Viendo cómo Esperanza Aguirre volvía a calzarse sus zapatos de andar hacia atrás para tirar por tierra su propia Ley del Suelo, aunque seguramente sólo por ahora, Juan Urbano, que nunca se ha fiado de las personas que sonríen después de estrellarse con un helicóptero, se acordó de esa sentencia popular que afirma que el que hace la ley hace la trampa, y se dijo a sí mismo que si algunas veces el veneno que surge de la mezcla de la Justicia y la política está ya en el nombre, ésta es una de esas veces: Ley del Suelo, imagínense, como si en nuestro país el suelo, es decir, lo que sujeta las urbanizaciones, se hubiera ajustado o tuviese la más mínima intención de ajustarse a otra ley que no sea la del dinero fácil y, a ser posible, en negro.

El dinero y el poder que da el dinero siguen siendo el único objetivo de muchos gobernantes

El color negro es el que lo tapa todo, da igual de qué color estuviese pintado, es lo mismo si era del azul de la derecha o del rojo de la izquierda, porque debemos de estar a punto de que en el Diccionario de la Real Academia Española se añada una definición de "inmobiliaria" que la describa mejor que ninguna otra: "Inmobiliaria: funeraria de la ideología". No hay más que leer los periódicos para saber eso.

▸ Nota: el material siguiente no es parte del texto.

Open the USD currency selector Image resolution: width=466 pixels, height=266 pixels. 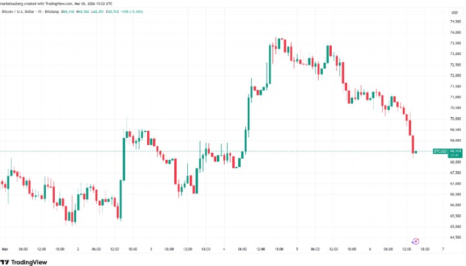(454, 12)
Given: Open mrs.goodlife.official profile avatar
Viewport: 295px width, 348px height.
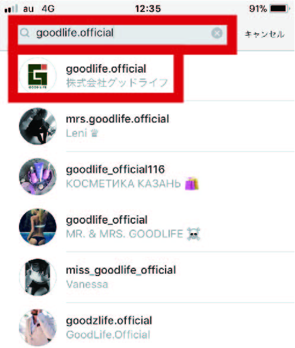Looking at the screenshot, I should point(37,126).
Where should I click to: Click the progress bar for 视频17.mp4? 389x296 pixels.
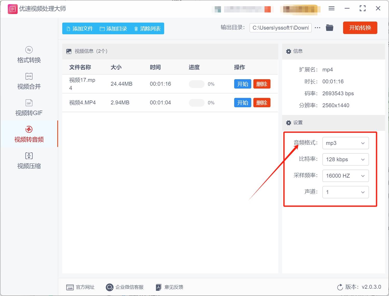click(196, 84)
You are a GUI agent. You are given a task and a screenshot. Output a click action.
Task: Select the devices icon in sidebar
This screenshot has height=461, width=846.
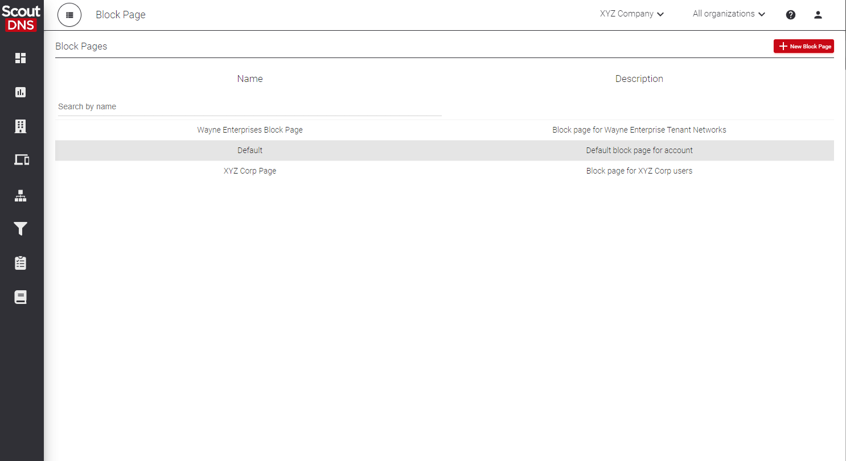pyautogui.click(x=21, y=160)
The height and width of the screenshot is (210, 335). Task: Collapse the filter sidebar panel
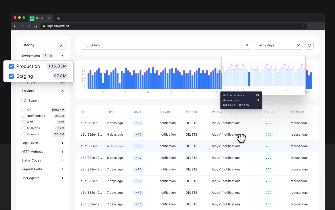[61, 45]
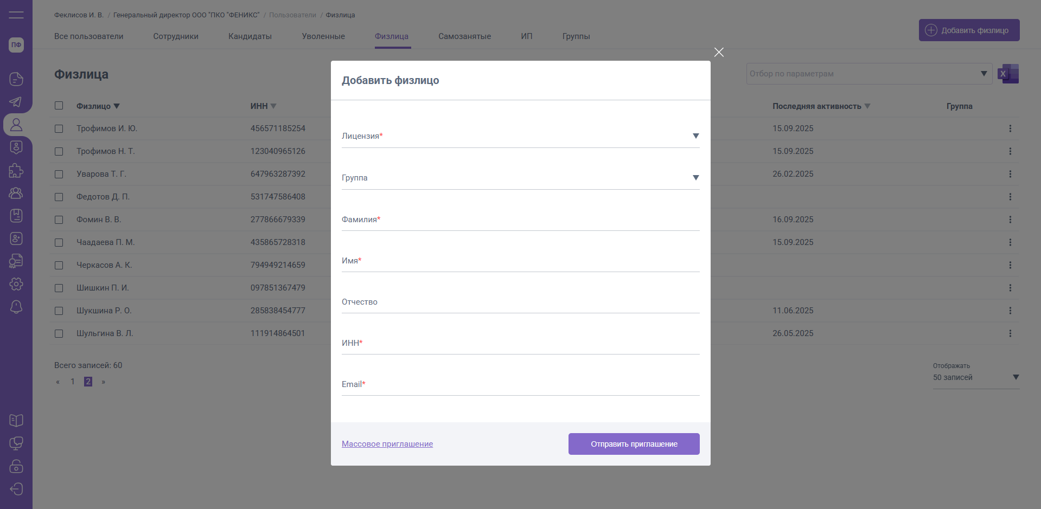The image size is (1041, 509).
Task: Switch to the Самозанятые tab
Action: click(x=464, y=36)
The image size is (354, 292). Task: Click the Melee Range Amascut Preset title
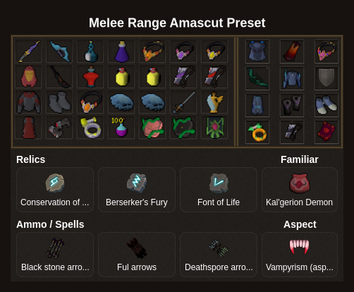[177, 23]
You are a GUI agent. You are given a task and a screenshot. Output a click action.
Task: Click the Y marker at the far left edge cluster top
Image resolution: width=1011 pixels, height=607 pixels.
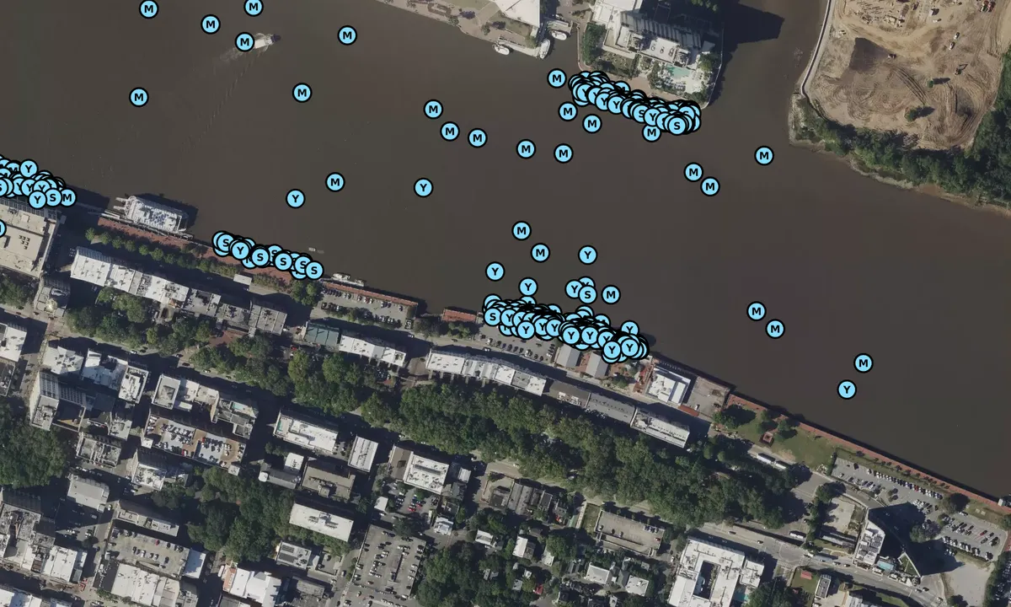tap(29, 169)
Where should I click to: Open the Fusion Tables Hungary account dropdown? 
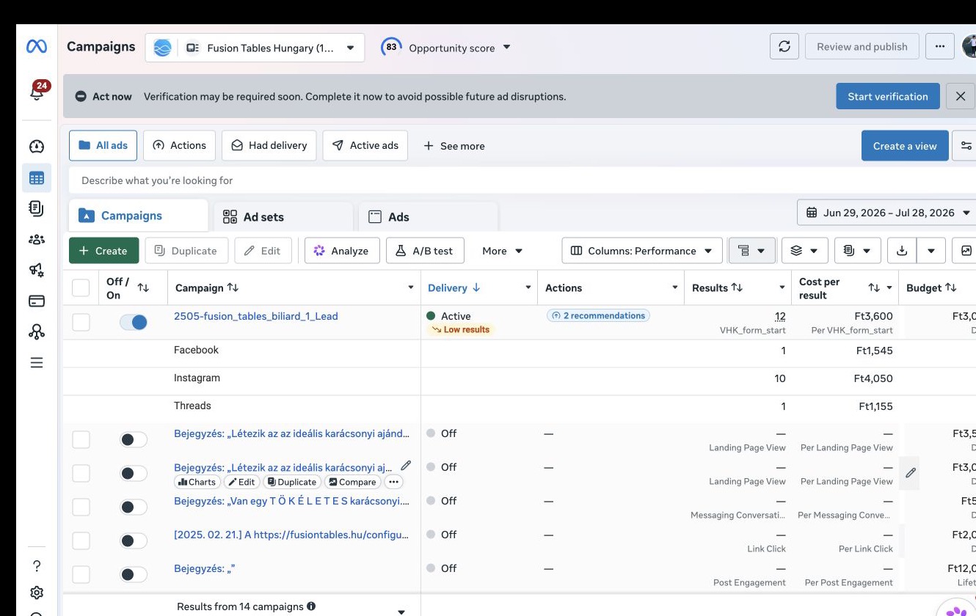click(255, 48)
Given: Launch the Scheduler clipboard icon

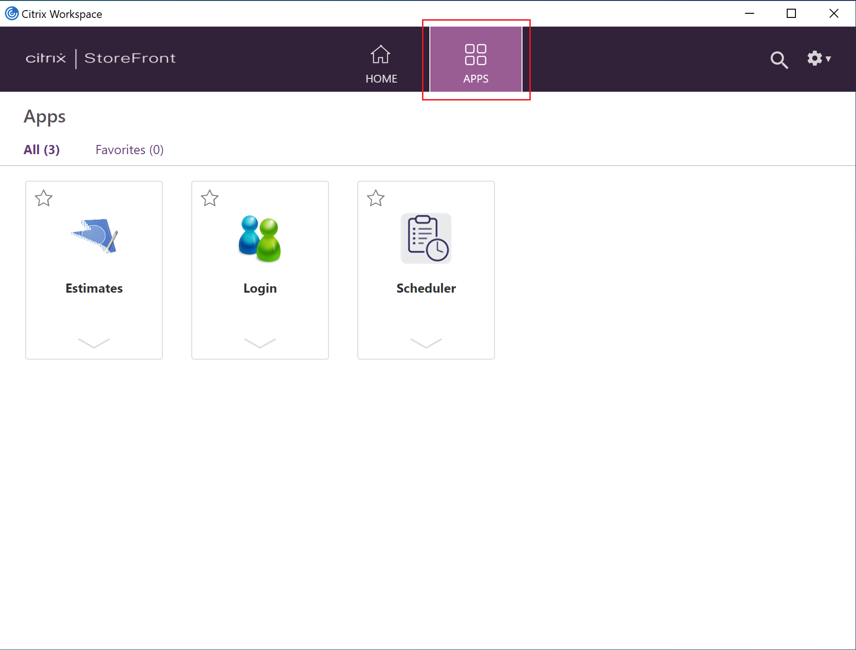Looking at the screenshot, I should [x=426, y=239].
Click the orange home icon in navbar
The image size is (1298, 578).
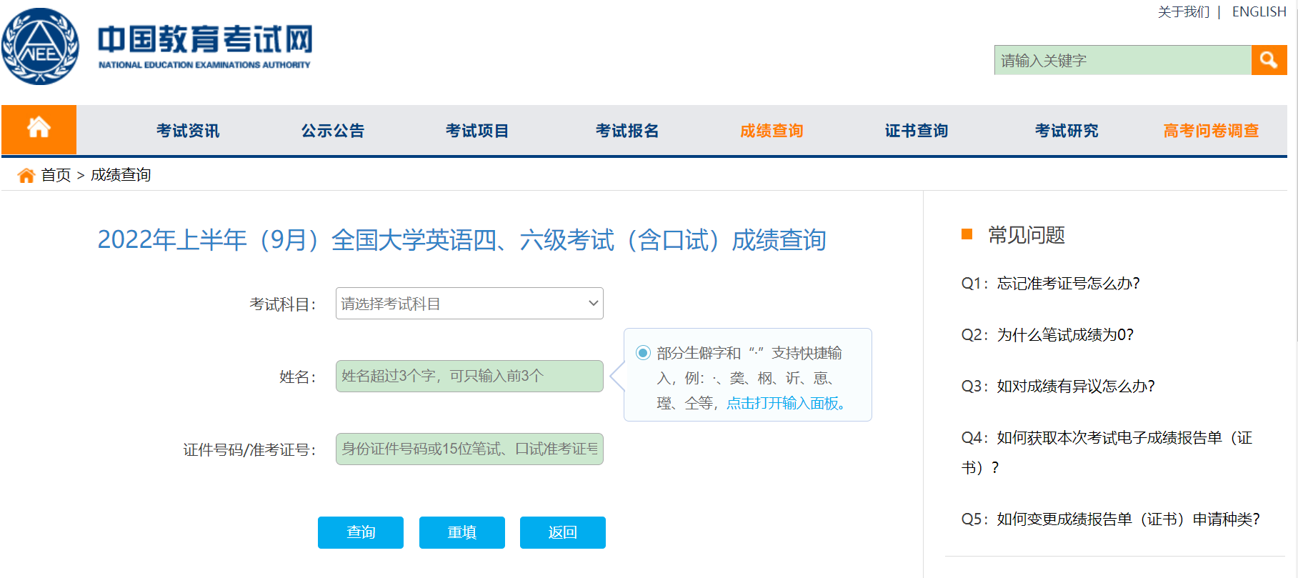tap(39, 129)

La presidenta, aún herida por el zarpazo del oso de Caja Madrid, pretendía -y pretenderá de nuevo en cuanto tenga ocasión-, modificar la Ley de Suelo para que los ayuntamientos no tuvieran prácticamente nada que decir en ese asunto que sigue siendo la gallina de los huevos de oro, aunque ahora sea una gallina en estado de hibernación, porque según su plan, que estaba recogido en el anteproyecto de la Ley de Medidas Fiscales y Administrativas, los proyectos de los constructores para cualquier municipio podían ser propuestos por particulares y ser considerados de interés regional, lo que en la práctica supone que la bandera del Ayuntamiento en el que fuera a cometerse el constructicidio quedaba convertida en papel mojado. Acostumbrada a que el AVE pase por su cocina sin que nadie se atreva a impedirlo, Aguirre creía que esta vez también iba a colar, pero ha sido que no, porque la Federación Española de Municipios y Provincias puso el grito en el cielo, pronunció palabras como "tropelía", "aberración" o "esperpento" y amenazó con acudir al Tribunal Constitucional; y como ella no está en este momento para más grandes batallas, se ha quitado los guantes de boxeo y les ha prometido devolverles su capacidad de decisión, que seguirá siendo "preceptiva y vinculante". O sea, que no van a ser los promotores los que tengan que encargarse del bien general, lo cual era como poner al lobo a vigilar a los corderos. Dentro de no mucho, en cuanto sus rivales le den la espalda para pelearse entre ellos, Aguirre volverá a intentarlo y tratará otra vez de utilizar la Ley de Medidas Fiscales y Administrativas, cuyo alias es Ley de Acompañamiento, para reformar disimuladamente la Ley del Suelo.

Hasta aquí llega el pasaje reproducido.